- Data excerpts:

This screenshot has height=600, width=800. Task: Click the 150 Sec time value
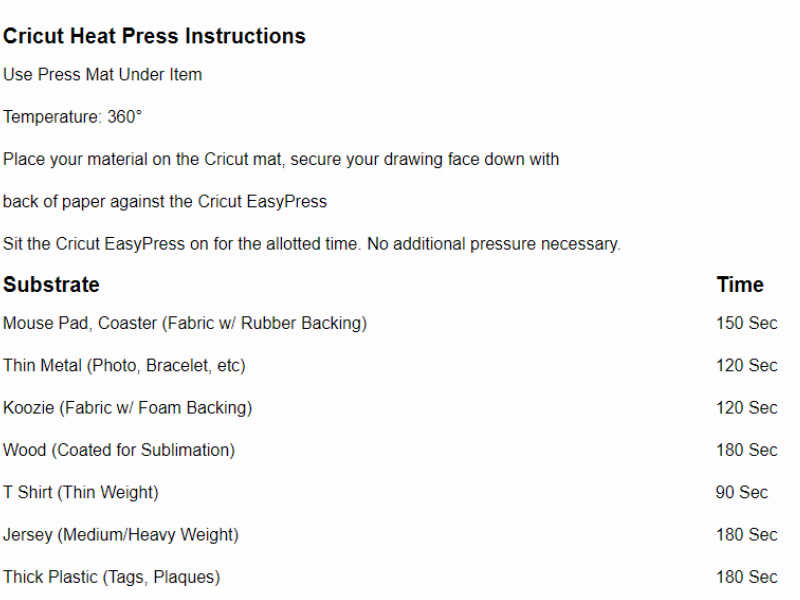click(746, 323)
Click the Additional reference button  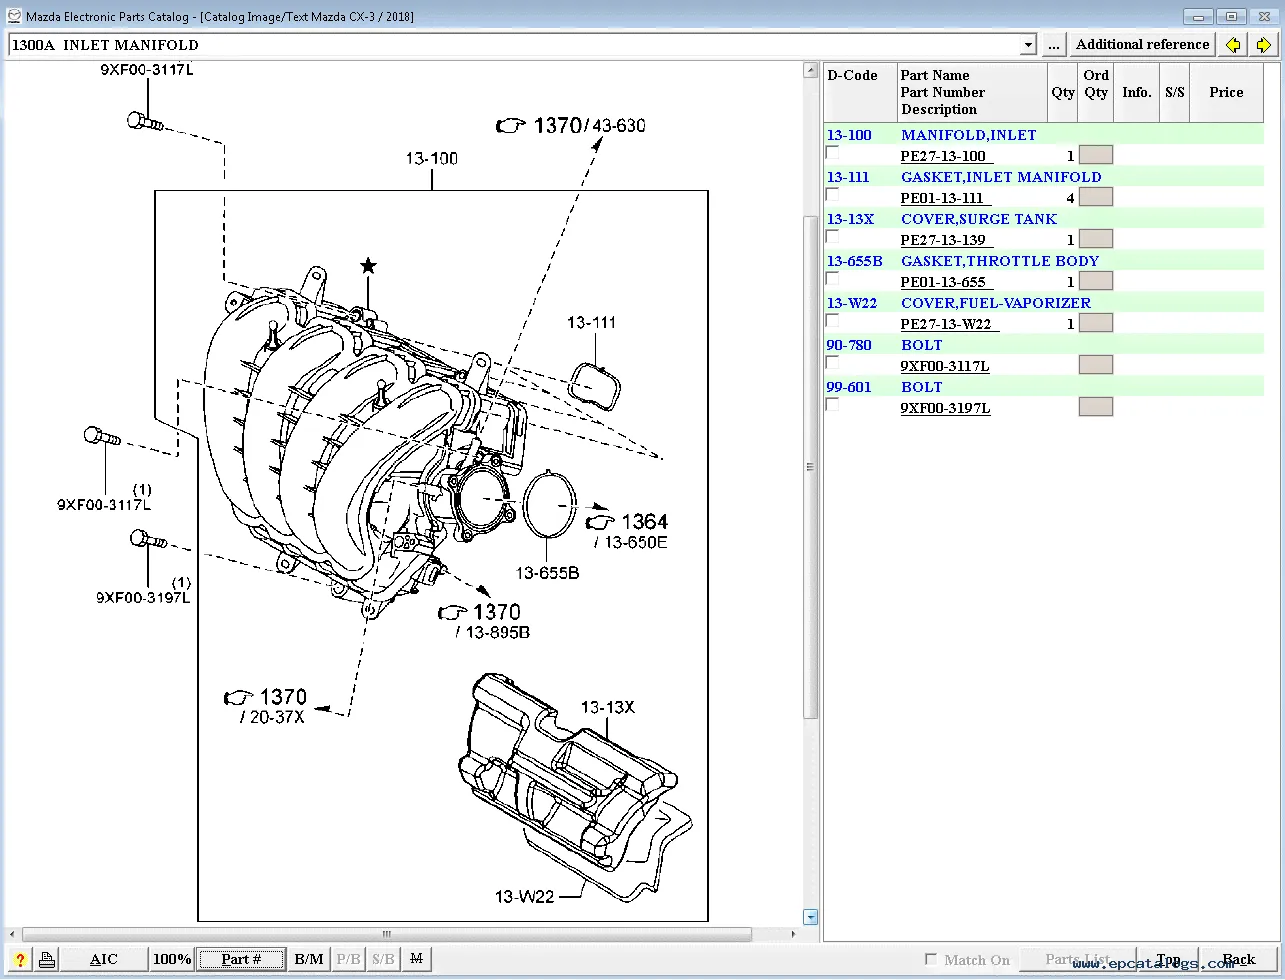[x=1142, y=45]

---

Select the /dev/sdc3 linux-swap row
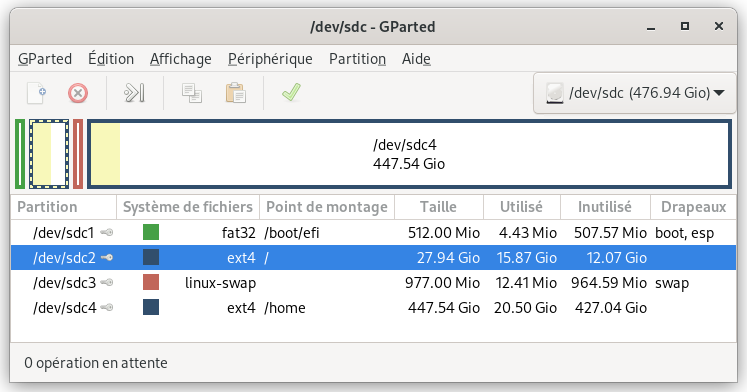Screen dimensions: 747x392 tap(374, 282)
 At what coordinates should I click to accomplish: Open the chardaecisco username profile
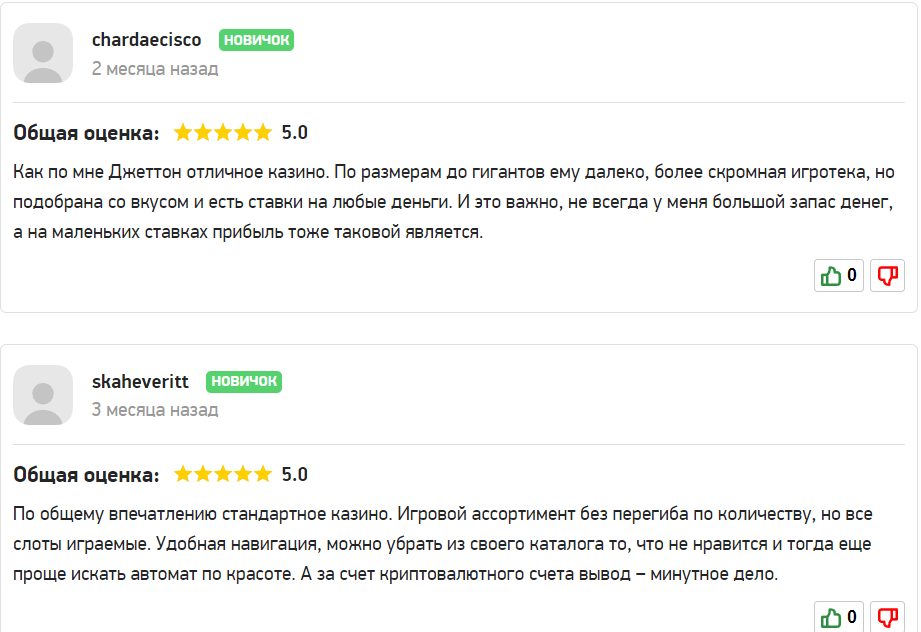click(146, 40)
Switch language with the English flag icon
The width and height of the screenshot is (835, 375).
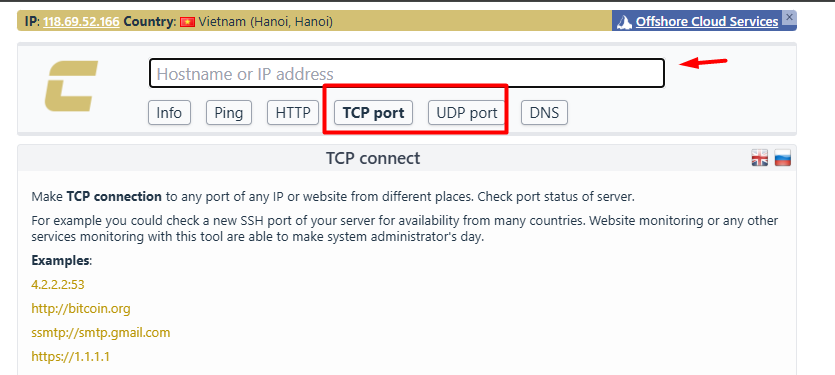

==

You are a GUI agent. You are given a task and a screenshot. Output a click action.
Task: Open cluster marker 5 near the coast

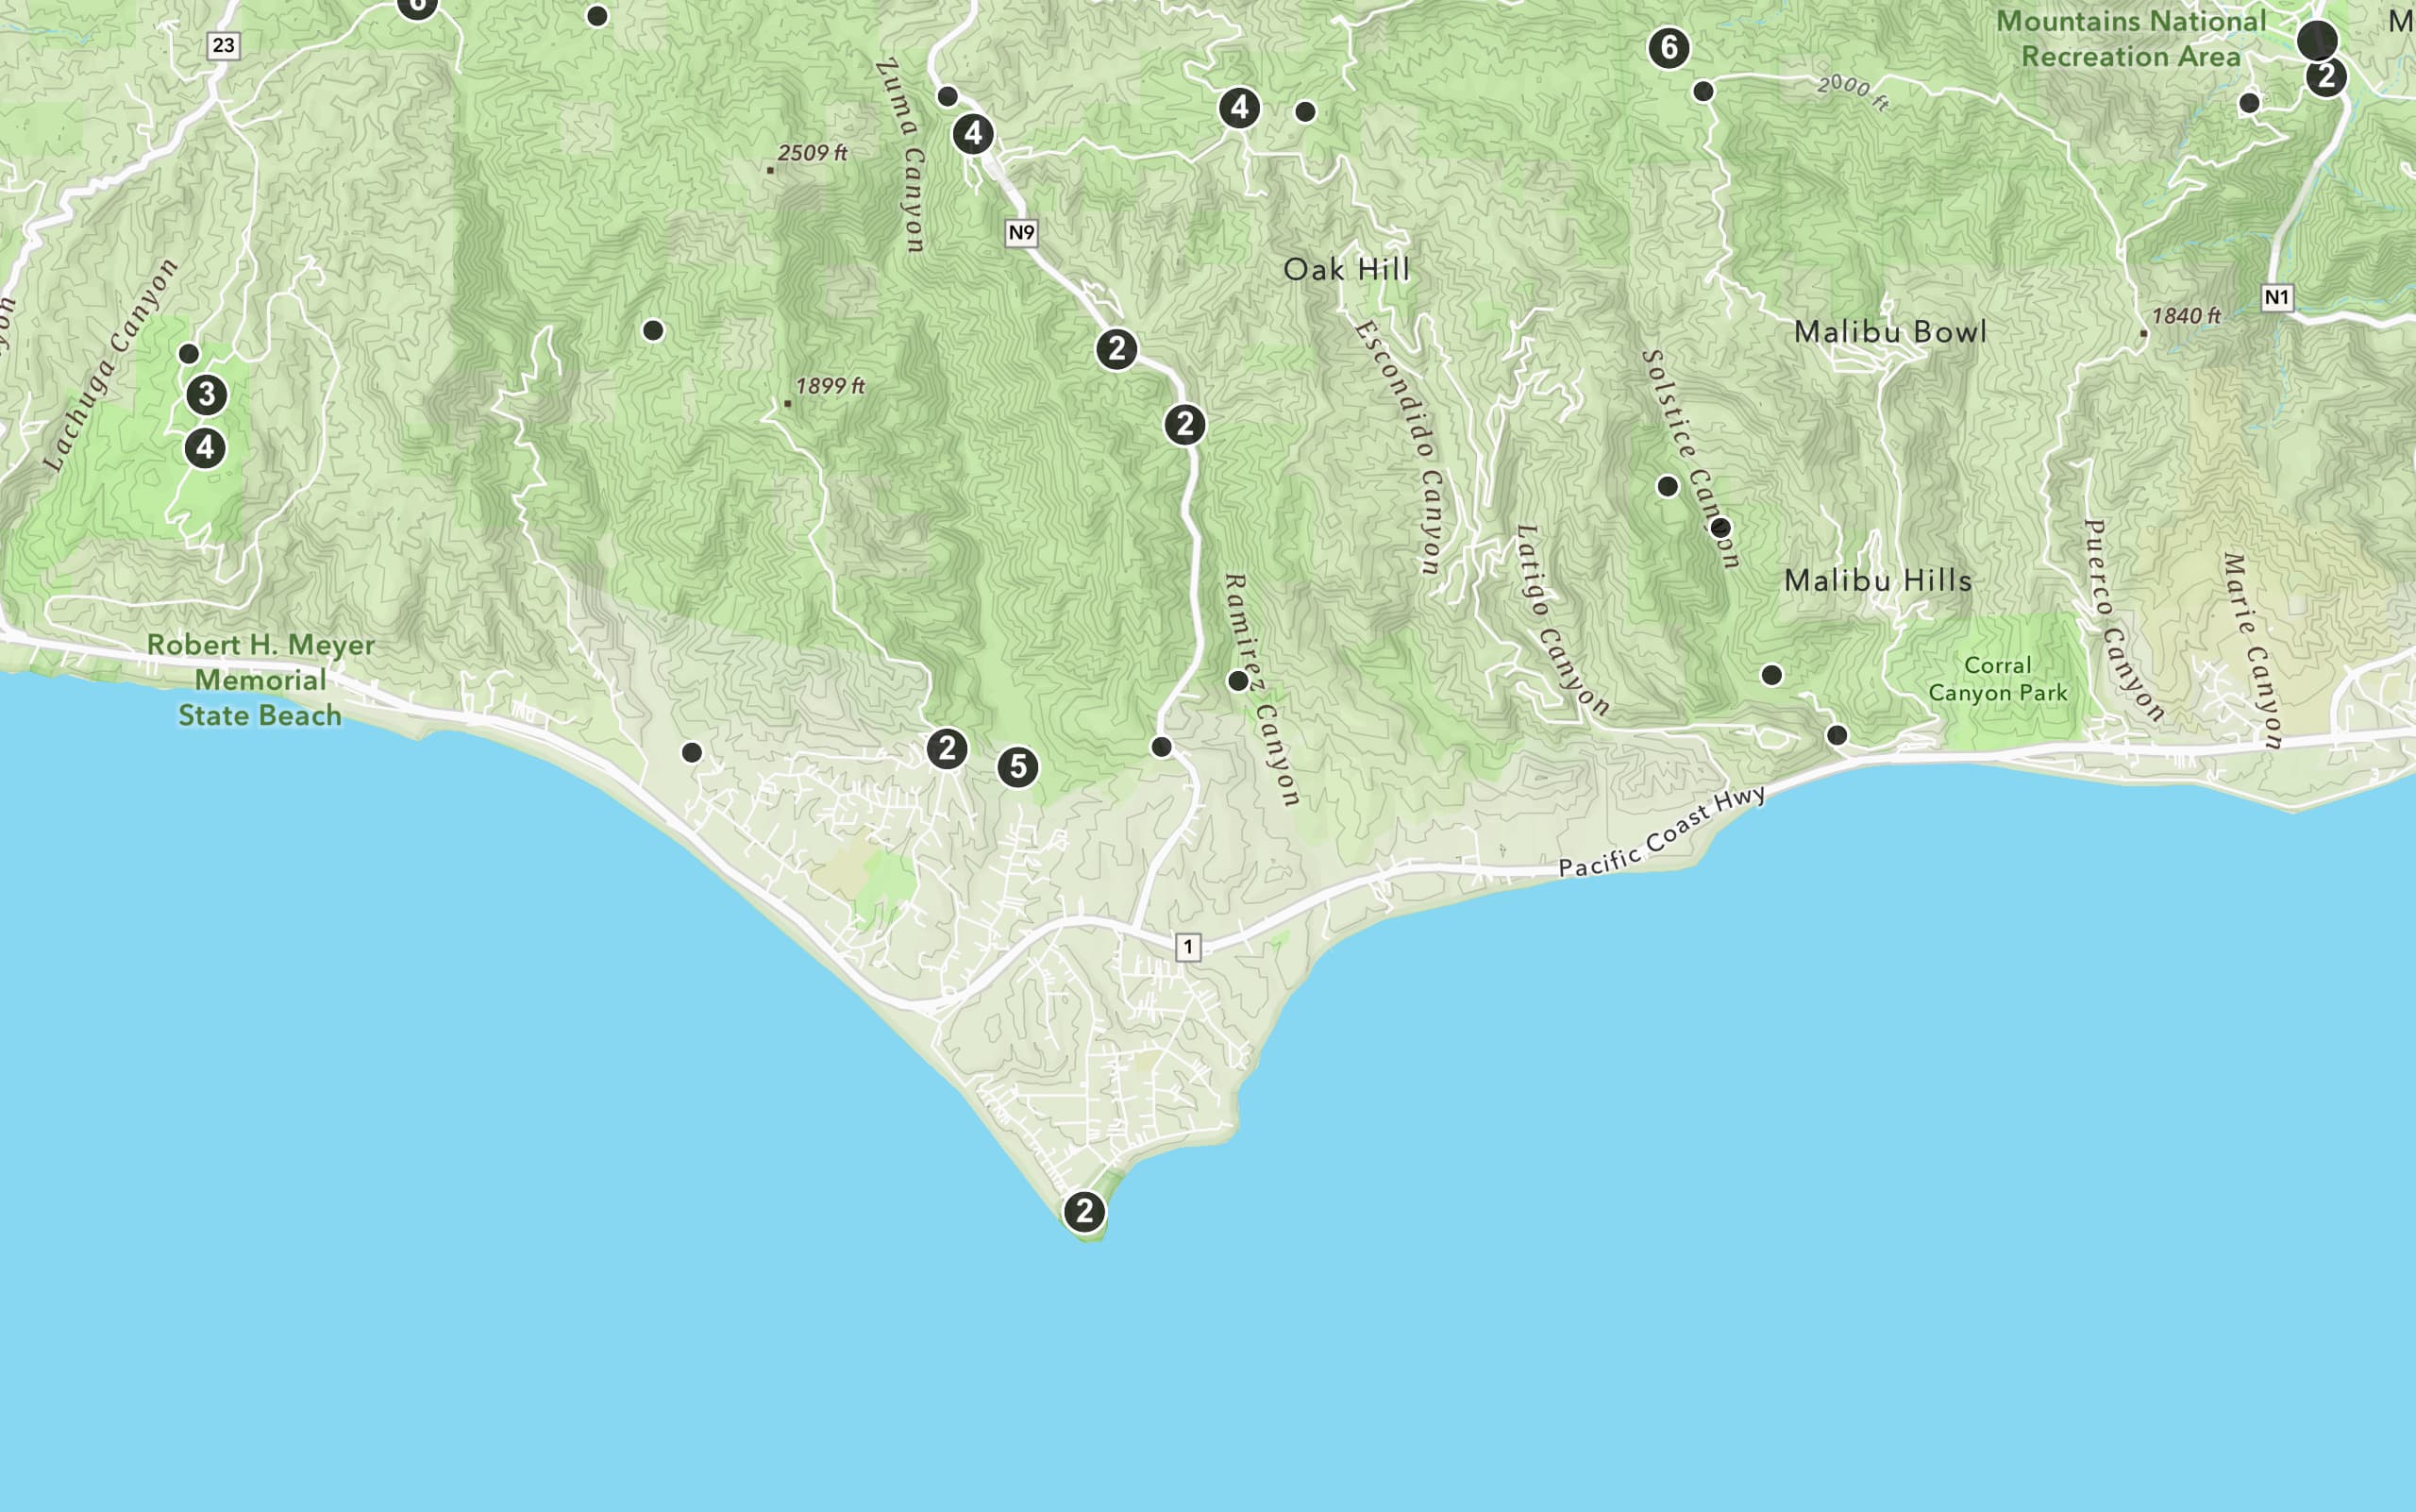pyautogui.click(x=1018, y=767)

- Required work:
Output the lines above exactly, but only those between the line holding "Switch language with the English flag icon" and the line holding "The width and", inclusive.

- Solution for this problem:
Switch language with the English flag icon
The width and height of the screenshot is (835, 375).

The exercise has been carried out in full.